Task item:
Repeat the records below word for word.

[Pixel coordinate grounding data]

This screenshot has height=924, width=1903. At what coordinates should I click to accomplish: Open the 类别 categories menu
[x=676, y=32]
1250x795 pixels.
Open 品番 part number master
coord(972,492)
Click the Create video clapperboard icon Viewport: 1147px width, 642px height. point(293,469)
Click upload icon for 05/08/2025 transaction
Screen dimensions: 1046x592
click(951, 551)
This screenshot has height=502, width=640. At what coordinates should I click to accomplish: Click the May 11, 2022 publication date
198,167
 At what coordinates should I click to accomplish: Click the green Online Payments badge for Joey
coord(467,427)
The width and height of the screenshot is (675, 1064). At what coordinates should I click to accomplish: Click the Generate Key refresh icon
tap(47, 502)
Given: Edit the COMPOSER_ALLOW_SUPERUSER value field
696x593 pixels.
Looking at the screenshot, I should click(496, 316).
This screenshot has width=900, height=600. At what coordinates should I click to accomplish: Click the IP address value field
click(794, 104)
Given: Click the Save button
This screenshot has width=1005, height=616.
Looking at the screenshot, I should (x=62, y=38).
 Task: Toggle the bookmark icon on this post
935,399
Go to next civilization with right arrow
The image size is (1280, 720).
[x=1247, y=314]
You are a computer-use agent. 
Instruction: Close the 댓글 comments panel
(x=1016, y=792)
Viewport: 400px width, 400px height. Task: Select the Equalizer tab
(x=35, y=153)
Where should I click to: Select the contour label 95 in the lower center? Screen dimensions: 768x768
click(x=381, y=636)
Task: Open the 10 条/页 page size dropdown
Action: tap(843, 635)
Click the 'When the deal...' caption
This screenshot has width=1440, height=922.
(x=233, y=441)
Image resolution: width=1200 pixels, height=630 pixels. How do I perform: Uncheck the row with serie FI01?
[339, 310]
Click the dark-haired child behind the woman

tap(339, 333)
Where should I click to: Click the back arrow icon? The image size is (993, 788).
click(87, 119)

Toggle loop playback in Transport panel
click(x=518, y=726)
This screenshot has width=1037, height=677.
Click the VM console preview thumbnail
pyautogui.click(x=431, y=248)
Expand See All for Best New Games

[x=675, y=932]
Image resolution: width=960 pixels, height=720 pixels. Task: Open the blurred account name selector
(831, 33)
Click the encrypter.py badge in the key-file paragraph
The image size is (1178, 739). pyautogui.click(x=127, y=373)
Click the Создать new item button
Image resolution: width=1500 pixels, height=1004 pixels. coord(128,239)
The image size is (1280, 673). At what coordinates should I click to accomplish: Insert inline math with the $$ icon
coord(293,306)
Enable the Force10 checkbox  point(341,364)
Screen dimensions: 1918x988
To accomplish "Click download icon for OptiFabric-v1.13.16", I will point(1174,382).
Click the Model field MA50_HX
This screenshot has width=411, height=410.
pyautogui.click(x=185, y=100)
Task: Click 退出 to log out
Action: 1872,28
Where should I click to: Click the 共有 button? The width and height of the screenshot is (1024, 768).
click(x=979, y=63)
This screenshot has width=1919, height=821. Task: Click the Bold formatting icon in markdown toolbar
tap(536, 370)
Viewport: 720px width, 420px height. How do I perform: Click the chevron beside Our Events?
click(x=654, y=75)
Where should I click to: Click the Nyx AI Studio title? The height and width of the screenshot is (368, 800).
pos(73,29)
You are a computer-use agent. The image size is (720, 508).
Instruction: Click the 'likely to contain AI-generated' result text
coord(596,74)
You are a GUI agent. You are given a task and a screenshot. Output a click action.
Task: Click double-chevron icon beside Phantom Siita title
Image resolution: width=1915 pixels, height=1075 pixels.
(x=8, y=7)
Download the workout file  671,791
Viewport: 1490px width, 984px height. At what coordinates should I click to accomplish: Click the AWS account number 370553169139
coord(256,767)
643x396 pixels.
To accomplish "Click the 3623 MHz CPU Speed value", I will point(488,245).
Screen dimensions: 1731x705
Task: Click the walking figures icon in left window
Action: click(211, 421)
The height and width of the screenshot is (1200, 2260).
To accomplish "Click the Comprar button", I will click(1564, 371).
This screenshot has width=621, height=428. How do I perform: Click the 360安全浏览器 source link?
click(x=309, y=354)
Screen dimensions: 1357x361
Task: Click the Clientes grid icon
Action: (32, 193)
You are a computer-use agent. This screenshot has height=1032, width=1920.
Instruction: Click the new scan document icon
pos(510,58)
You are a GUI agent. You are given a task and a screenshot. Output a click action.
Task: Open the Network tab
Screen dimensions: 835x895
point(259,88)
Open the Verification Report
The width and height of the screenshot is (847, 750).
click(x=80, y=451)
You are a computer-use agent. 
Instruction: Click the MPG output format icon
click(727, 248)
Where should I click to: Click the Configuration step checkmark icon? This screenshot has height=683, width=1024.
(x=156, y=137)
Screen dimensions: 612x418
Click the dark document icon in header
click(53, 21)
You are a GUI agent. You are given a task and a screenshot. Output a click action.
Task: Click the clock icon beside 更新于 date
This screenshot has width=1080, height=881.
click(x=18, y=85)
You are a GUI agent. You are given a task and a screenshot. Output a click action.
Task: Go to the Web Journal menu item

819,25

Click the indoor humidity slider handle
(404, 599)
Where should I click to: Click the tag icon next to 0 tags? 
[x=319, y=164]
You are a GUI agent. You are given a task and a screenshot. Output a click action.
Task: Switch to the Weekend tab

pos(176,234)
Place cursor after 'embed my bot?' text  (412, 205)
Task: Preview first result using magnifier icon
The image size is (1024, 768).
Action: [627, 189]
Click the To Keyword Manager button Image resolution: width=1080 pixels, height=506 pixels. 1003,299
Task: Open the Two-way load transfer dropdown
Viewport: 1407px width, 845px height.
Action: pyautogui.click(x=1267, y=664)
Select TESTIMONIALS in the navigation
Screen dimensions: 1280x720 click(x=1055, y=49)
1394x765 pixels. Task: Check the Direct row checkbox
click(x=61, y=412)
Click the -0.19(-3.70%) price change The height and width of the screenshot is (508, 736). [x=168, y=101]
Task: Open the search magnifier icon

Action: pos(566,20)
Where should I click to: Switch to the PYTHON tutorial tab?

Result below:
This screenshot has height=924, width=1903. At what coordinates should I click to accomplish: Open the 类别 categories menu
[x=676, y=32]
1250x795 pixels.
Open 品番 part number master
coord(972,492)
Click the Create video clapperboard icon Viewport: 1147px width, 642px height. point(293,469)
Click upload icon for 05/08/2025 transaction
Screen dimensions: 1046x592
click(951, 551)
This screenshot has height=502, width=640. At what coordinates should I click to accomplish: Click the May 11, 2022 publication date
198,167
 At what coordinates should I click to accomplish: Click the green Online Payments badge for Joey
coord(467,427)
The width and height of the screenshot is (675, 1064). At what coordinates should I click to accomplish: Click the Generate Key refresh icon
tap(47, 502)
Given: Edit the COMPOSER_ALLOW_SUPERUSER value field
696x593 pixels.
Looking at the screenshot, I should click(496, 316).
This screenshot has width=900, height=600. At what coordinates should I click to accomplish: Click the IP address value field
click(794, 104)
Given: Click the Save button
This screenshot has width=1005, height=616.
Looking at the screenshot, I should (x=62, y=38).
 Task: Toggle the bookmark icon on this post
935,399
Go to next civilization with right arrow
The image size is (1280, 720).
[x=1247, y=314]
You are a computer-use agent. 
Instruction: Close the 댓글 comments panel
(x=1016, y=792)
Viewport: 400px width, 400px height. Task: Select the Equalizer tab
(x=35, y=153)
Where should I click to: Select the contour label 95 in the lower center? Screen dimensions: 768x768
click(x=381, y=636)
Task: Open the 10 条/页 page size dropdown
Action: tap(843, 635)
Click the 'When the deal...' caption
This screenshot has width=1440, height=922.
(x=233, y=441)
Image resolution: width=1200 pixels, height=630 pixels. How do I perform: Uncheck the row with serie FI01?
[339, 310]
Click the dark-haired child behind the woman

tap(339, 333)
Where should I click to: Click the back arrow icon? The image size is (993, 788).
click(87, 119)

Toggle loop playback in Transport panel
click(x=518, y=726)
This screenshot has width=1037, height=677.
Click the VM console preview thumbnail
pyautogui.click(x=431, y=248)
Expand See All for Best New Games

[x=675, y=932]
Image resolution: width=960 pixels, height=720 pixels. Task: Open the blurred account name selector
(831, 33)
Click the encrypter.py badge in the key-file paragraph
The image size is (1178, 739). pyautogui.click(x=127, y=373)
Click the Создать new item button
Image resolution: width=1500 pixels, height=1004 pixels. coord(128,239)
The image size is (1280, 673). At what coordinates should I click to accomplish: Insert inline math with the $$ icon
coord(293,306)
Enable the Force10 checkbox  point(341,364)
Screen dimensions: 1918x988
To accomplish "Click download icon for OptiFabric-v1.13.16", I will point(1174,382).
Click the Model field MA50_HX
This screenshot has width=411, height=410.
pyautogui.click(x=185, y=100)
Task: Click 退出 to log out
Action: 1872,28
Where should I click to: Click the 共有 button? The width and height of the screenshot is (1024, 768).
click(x=979, y=63)
This screenshot has width=1919, height=821. Task: Click the Bold formatting icon in markdown toolbar
tap(536, 370)
Viewport: 720px width, 420px height. How do I perform: Click the chevron beside Our Events?
click(x=654, y=75)
Where should I click to: Click the Nyx AI Studio title? The height and width of the screenshot is (368, 800).
pos(73,29)
You are a computer-use agent. The image size is (720, 508).
Instruction: Click the 'likely to contain AI-generated' result text
coord(596,74)
You are a GUI agent. You are given a task and a screenshot. Output a click action.
Task: Click double-chevron icon beside Phantom Siita title
Image resolution: width=1915 pixels, height=1075 pixels.
(x=8, y=7)
Download the workout file  671,791
Viewport: 1490px width, 984px height. At what coordinates should I click to accomplish: Click the AWS account number 370553169139
coord(256,767)
643x396 pixels.
To accomplish "Click the 3623 MHz CPU Speed value", I will point(488,245).
Screen dimensions: 1731x705
Task: Click the walking figures icon in left window
Action: click(211, 421)
The height and width of the screenshot is (1200, 2260).
To accomplish "Click the Comprar button", I will click(1564, 371).
This screenshot has width=621, height=428. How do I perform: Click the 360安全浏览器 source link?
click(x=309, y=354)
Screen dimensions: 1357x361
Task: Click the Clientes grid icon
Action: (32, 193)
You are a computer-use agent. This screenshot has height=1032, width=1920.
Instruction: Click the new scan document icon
pos(510,58)
You are a GUI agent. You are given a task and a screenshot. Output a click action.
Task: Open the Network tab
Screen dimensions: 835x895
point(259,88)
Open the Verification Report
The width and height of the screenshot is (847, 750).
click(x=80, y=451)
You are a computer-use agent. 
Instruction: Click the MPG output format icon
click(727, 248)
Where should I click to: Click the Configuration step checkmark icon? This screenshot has height=683, width=1024.
(x=156, y=137)
Screen dimensions: 612x418
Click the dark document icon in header
click(53, 21)
You are a GUI agent. You are given a task and a screenshot. Output a click action.
Task: Click the clock icon beside 更新于 date
This screenshot has width=1080, height=881.
click(x=18, y=85)
You are a GUI agent. You are given a task and a screenshot. Output a click action.
Task: Go to the Web Journal menu item

819,25

Click the indoor humidity slider handle
(404, 599)
Where should I click to: Click the tag icon next to 0 tags? 
[x=319, y=164]
You are a GUI agent. You are given a task and a screenshot. Output a click action.
Task: Switch to the Weekend tab

pos(176,234)
Place cursor after 'embed my bot?' text  (412, 205)
Task: Preview first result using magnifier icon
The image size is (1024, 768).
Action: [627, 189]
Click the To Keyword Manager button Image resolution: width=1080 pixels, height=506 pixels. 1003,299
Task: Open the Two-way load transfer dropdown
Viewport: 1407px width, 845px height.
Action: pyautogui.click(x=1267, y=664)
Select TESTIMONIALS in the navigation
Screen dimensions: 1280x720 click(x=1055, y=49)
1394x765 pixels. Task: Check the Direct row checkbox
click(x=61, y=412)
Click the -0.19(-3.70%) price change The height and width of the screenshot is (508, 736). [x=168, y=101]
Task: Open the search magnifier icon

Action: pos(566,20)
Where should I click to: Switch to the PYTHON tutorial tab?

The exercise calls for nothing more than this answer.